Goal of the exercise
Using the entries that follow, transcribe only the lines from the line with "Genelec sonoriza el Bob Dylan Center con Smart IP (169, 698)" to the line with "[Email] (78, 2014)", both included, exactly as they stand and without pictures.

The data
*** Block opens ***
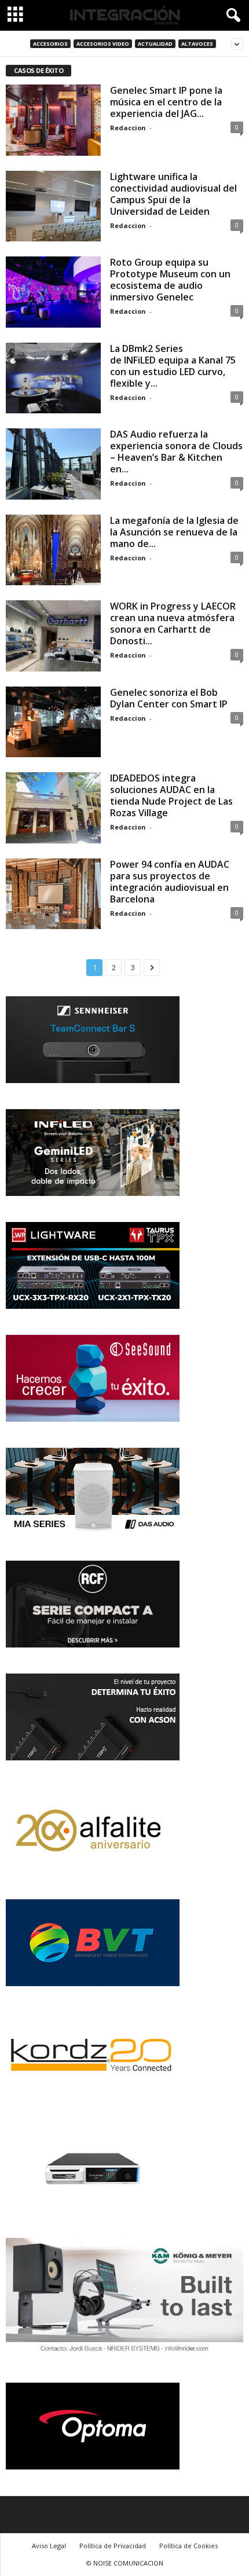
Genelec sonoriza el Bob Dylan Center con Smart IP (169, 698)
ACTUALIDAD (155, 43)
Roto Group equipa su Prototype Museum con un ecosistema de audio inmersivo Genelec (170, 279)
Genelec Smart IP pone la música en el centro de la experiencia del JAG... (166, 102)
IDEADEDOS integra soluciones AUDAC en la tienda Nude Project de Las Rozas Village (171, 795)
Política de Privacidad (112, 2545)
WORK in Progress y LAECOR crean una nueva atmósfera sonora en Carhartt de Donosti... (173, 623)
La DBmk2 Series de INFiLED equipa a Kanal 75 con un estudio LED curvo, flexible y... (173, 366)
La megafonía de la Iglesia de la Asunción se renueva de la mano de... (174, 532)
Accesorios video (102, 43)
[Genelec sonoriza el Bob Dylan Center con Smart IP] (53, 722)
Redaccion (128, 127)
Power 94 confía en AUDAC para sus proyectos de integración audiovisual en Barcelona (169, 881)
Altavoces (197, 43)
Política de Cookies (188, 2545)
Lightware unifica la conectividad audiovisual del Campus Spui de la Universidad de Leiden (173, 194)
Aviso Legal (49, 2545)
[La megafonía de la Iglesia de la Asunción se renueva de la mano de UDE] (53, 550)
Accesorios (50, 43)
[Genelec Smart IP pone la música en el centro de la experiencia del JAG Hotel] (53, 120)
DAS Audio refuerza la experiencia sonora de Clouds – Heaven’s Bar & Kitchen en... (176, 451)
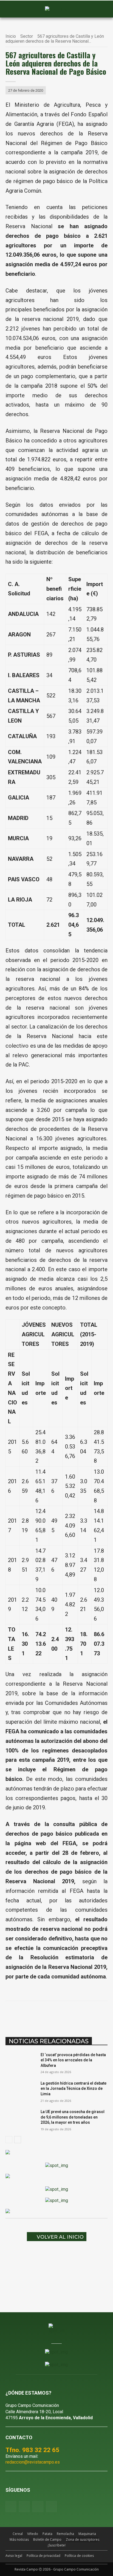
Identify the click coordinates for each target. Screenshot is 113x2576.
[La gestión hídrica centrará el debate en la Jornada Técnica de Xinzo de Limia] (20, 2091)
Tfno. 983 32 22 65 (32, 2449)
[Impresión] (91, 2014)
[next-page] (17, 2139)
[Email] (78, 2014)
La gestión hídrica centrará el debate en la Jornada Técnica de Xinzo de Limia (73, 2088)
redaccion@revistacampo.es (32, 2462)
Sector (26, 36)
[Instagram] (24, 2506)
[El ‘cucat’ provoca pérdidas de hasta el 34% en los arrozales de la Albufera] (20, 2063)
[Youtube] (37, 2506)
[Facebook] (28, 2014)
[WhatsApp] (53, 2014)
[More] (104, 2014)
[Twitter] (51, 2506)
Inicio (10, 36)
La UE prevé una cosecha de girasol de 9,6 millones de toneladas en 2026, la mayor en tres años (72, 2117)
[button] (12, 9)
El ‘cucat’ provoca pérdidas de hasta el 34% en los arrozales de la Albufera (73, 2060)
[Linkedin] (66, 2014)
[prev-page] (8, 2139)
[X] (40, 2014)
*** Block closes ***
*** Block opens ***
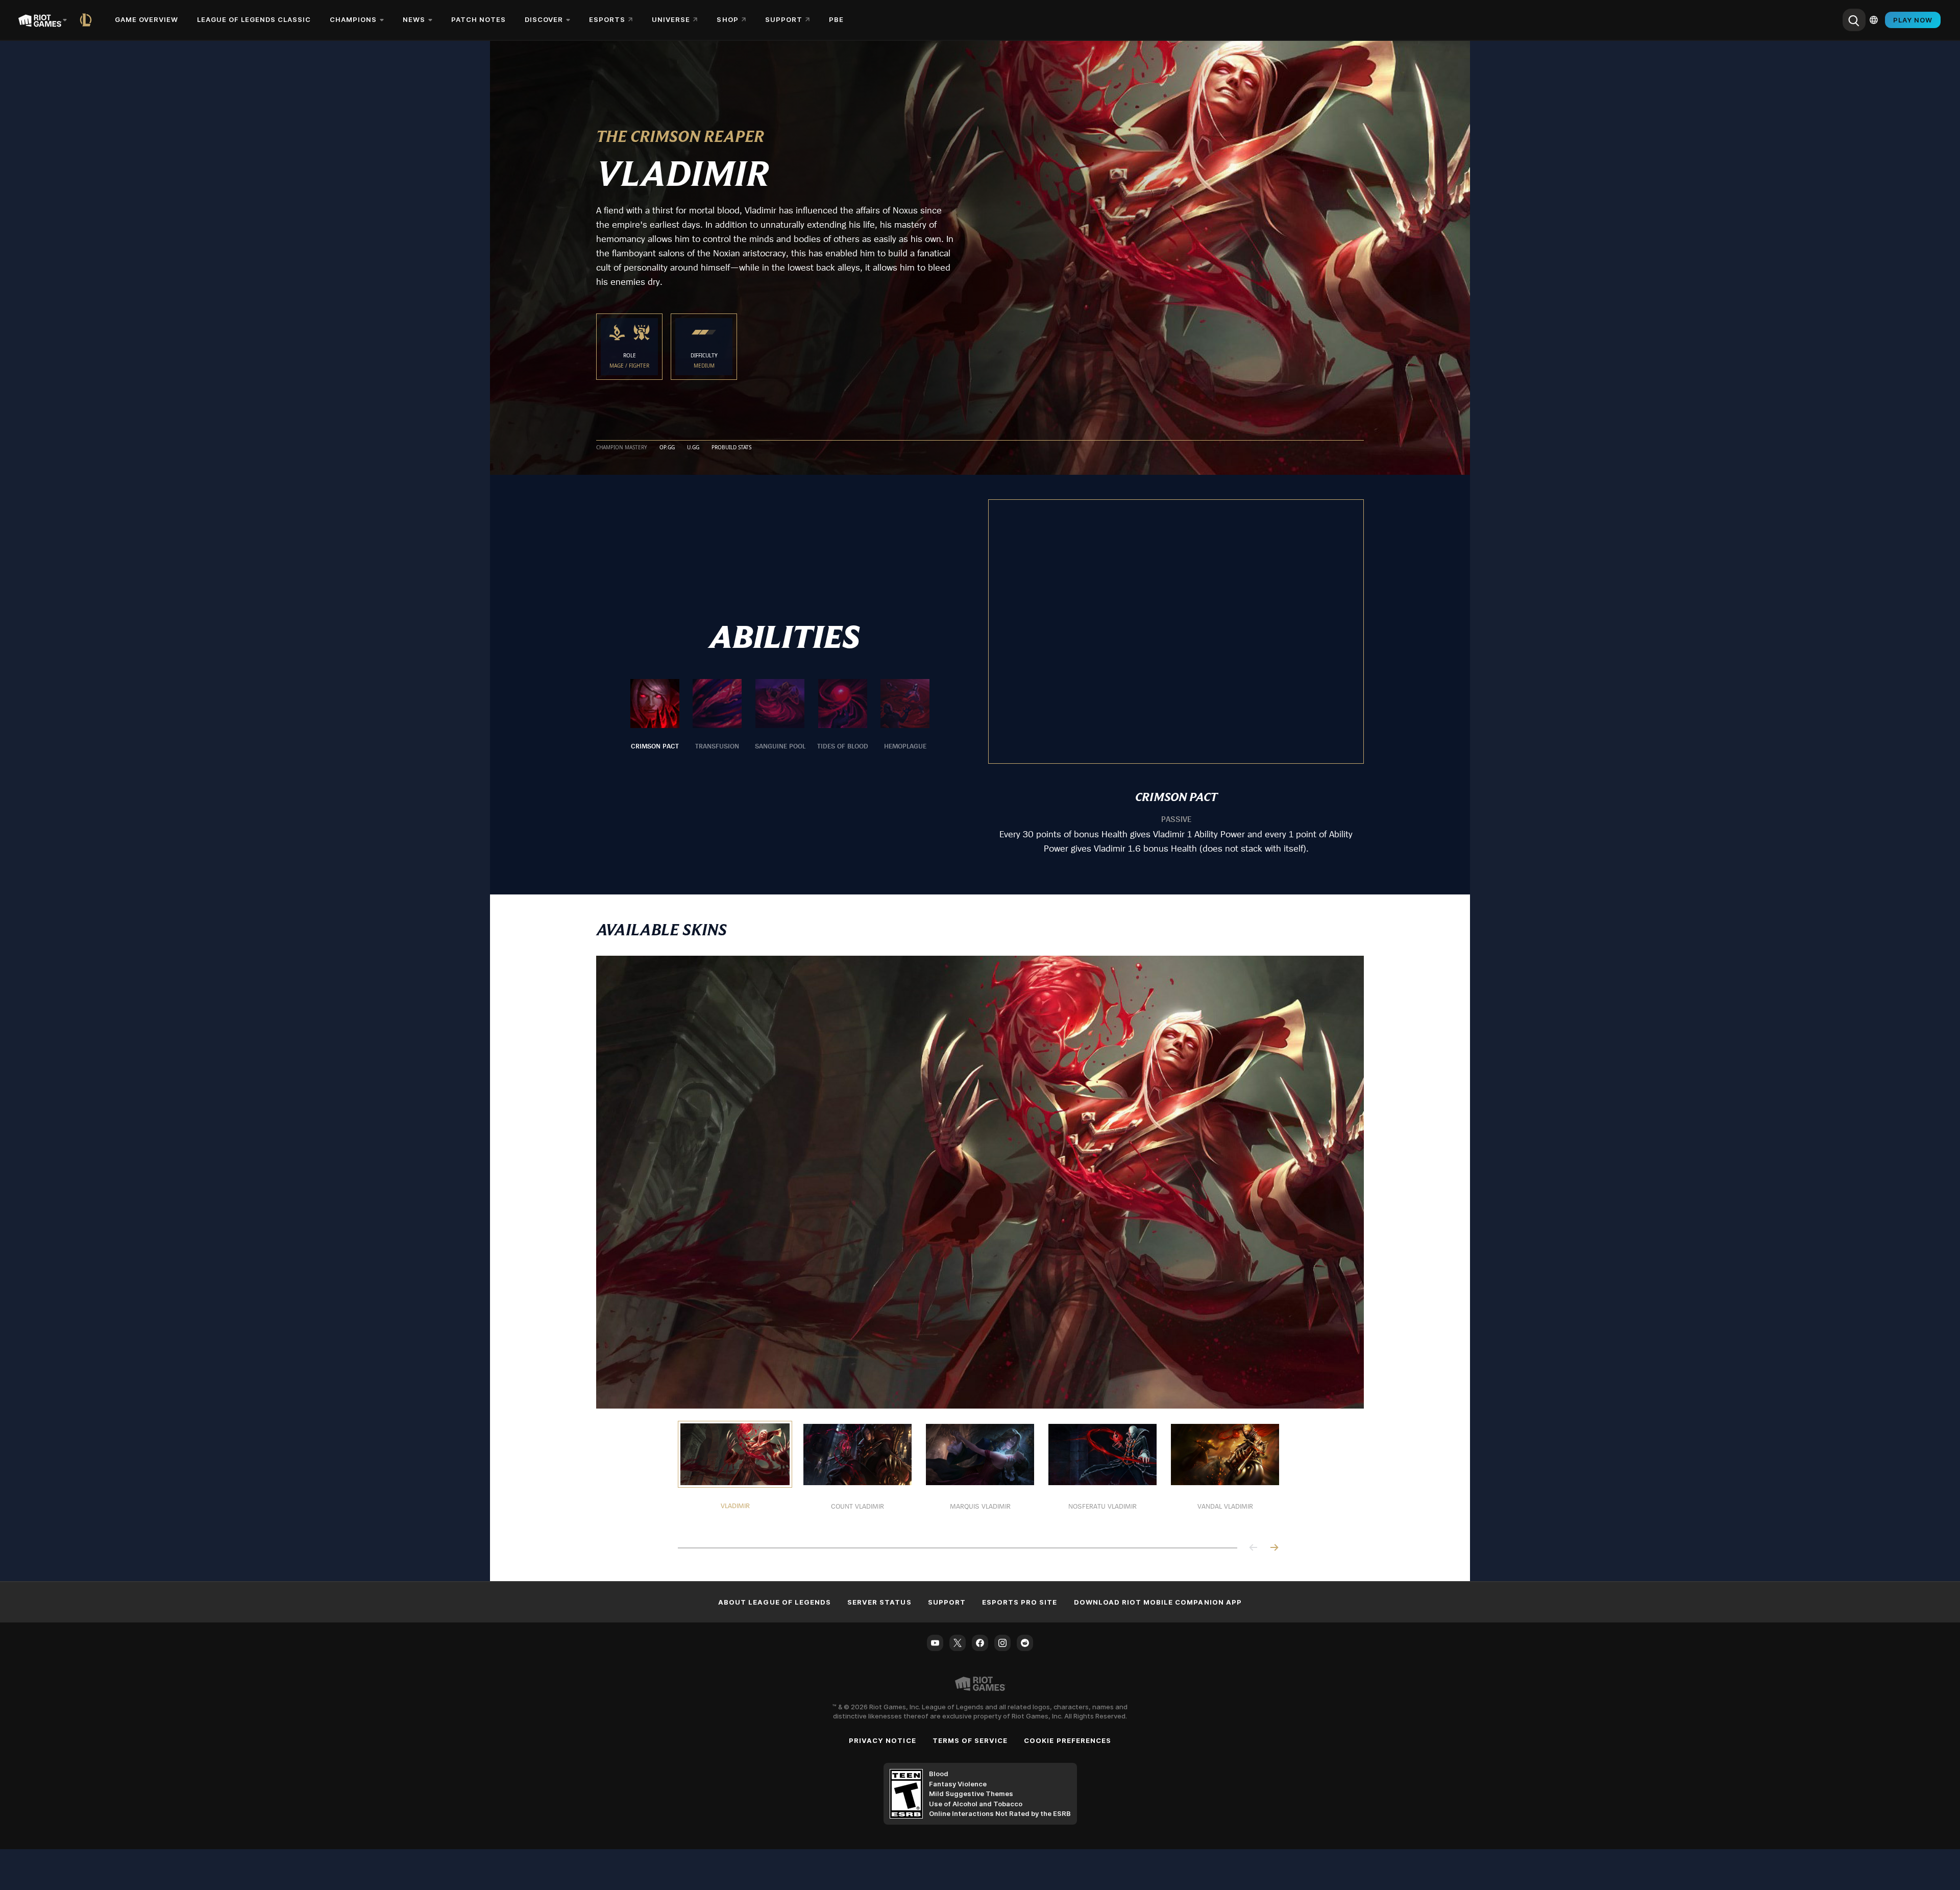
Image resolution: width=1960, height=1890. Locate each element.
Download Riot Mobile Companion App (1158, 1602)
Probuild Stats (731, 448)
*** Block closes ***
*** Block opens ***
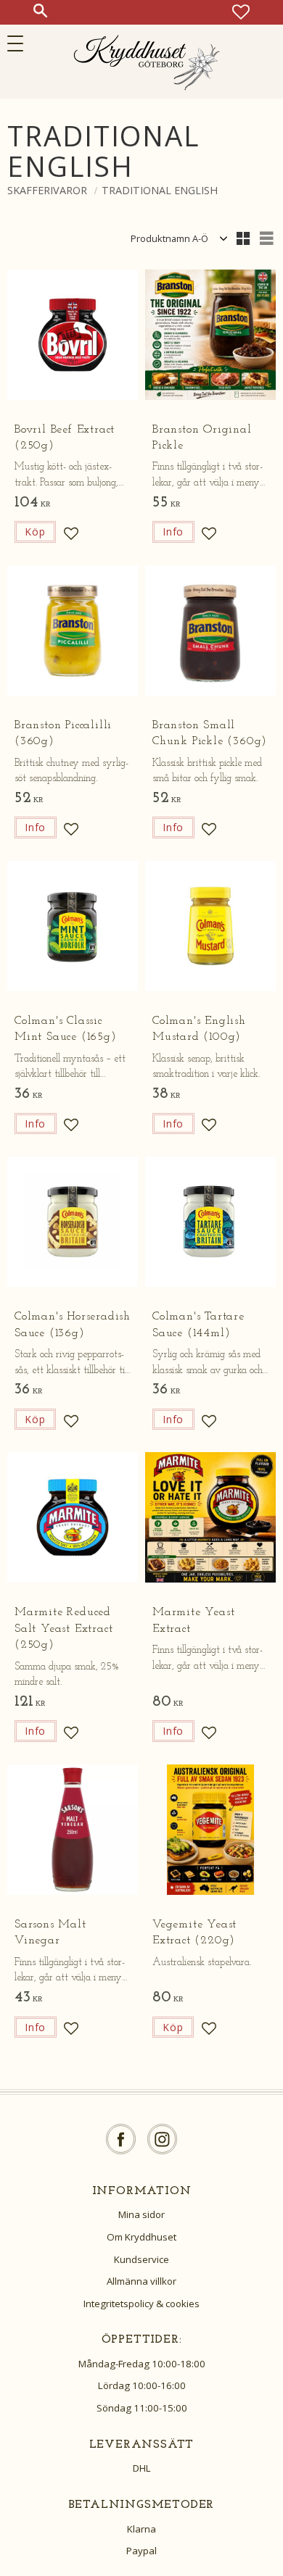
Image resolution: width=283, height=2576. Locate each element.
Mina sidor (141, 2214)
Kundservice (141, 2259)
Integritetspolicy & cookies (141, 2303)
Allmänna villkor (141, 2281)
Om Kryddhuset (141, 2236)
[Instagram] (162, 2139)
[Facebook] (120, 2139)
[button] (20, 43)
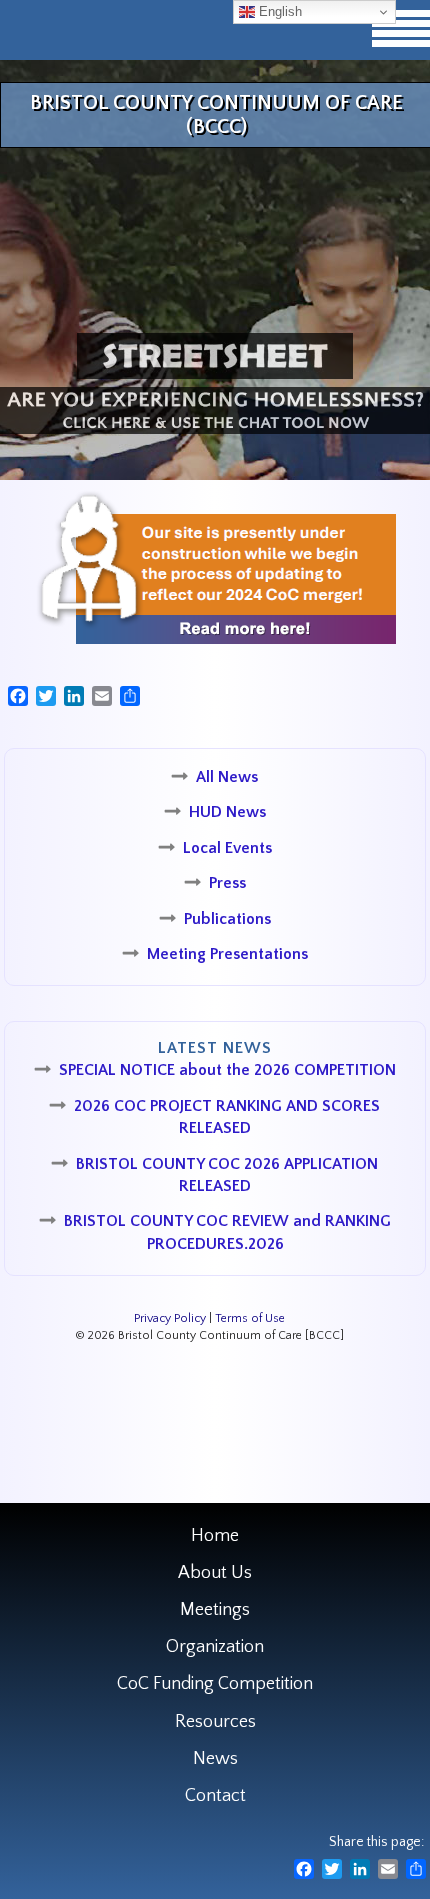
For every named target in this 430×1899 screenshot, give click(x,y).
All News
*** Block closes ***
Answer box
Genelec sonoriza el Bob Dylan Center con Smart IP (169, 698)
ACTUALIDAD (155, 43)
Roto Group equipa su Prototype Museum con un ecosistema de audio inmersivo Genelec (170, 279)
Genelec Smart IP pone la música en el centro de la experiencia del JAG... (166, 102)
IDEADEDOS integra soluciones AUDAC en la tienda Nude Project de Las Rozas Village (171, 795)
Política de Privacidad (112, 2545)
WORK in Progress y LAECOR crean una nueva atmósfera sonora en Carhartt de Donosti... (173, 623)
La DBmk2 Series de INFiLED equipa a Kanal 75 con un estudio LED curvo, flexible y... (173, 366)
La megafonía de la Iglesia de la Asunción se renueva de la mano de... (174, 532)
Accesorios video (102, 43)
[Genelec sonoriza el Bob Dylan Center con Smart IP] (53, 722)
Redaccion (128, 127)
Power 94 confía en AUDAC para sus proyectos de integración audiovisual en Barcelona (169, 881)
Altavoces (197, 43)
Política de Cookies (188, 2545)
Lightware unifica la conectividad audiovisual del Campus Spui de la Universidad de Leiden (173, 194)
Aviso Legal (49, 2545)
[La megafonía de la Iglesia de la Asunción se renueva de la mano de UDE] (53, 550)
Accesorios (50, 43)
[Genelec Smart IP pone la música en el centro de la experiencia del JAG Hotel] (53, 120)
DAS Audio refuerza la experiencia sonora de Clouds – Heaven’s Bar & Kitchen en... (176, 451)
Identify the click coordinates for each target. Screenshot is 113x2576.
[La gestión hídrica centrará el debate en la Jornada Técnica de Xinzo de Limia] (20, 2091)
Tfno. 983 32 22 65 (32, 2449)
[Impresión] (91, 2014)
[next-page] (17, 2139)
[Email] (78, 2014)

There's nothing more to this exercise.